_REQUIREMENT_:
Leave out the pictures and output exactly the lines below from the one with "Click the 【二間続き】のお部屋 description line" down to the one with "This screenshot has height=314, width=524.", both of them included.
___ PROVIDED RECORDS
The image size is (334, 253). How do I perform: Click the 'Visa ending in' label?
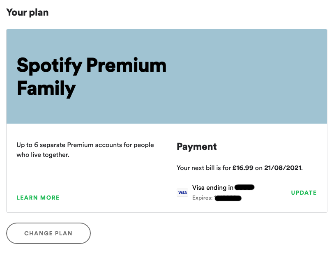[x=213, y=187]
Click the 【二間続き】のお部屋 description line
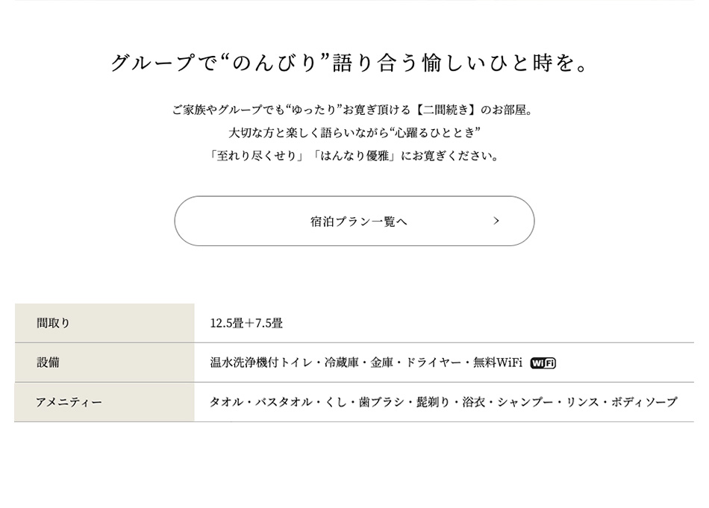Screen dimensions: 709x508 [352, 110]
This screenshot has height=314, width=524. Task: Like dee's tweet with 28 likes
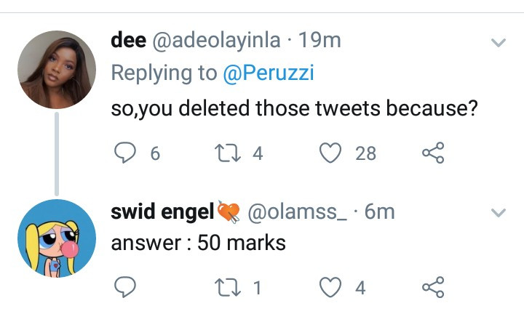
______
___ PROVIDED RECORDS
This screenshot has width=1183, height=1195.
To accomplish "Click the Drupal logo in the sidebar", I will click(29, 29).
______
___ PROVIDED RECORDS
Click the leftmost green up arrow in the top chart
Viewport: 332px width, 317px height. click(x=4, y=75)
______
_SOLUTION_:
Click the 【二間続き】のお部屋 description line
Screen dimensions: 709x508 [352, 110]
This screenshot has height=314, width=524. Task: Like dee's tweet with 28 likes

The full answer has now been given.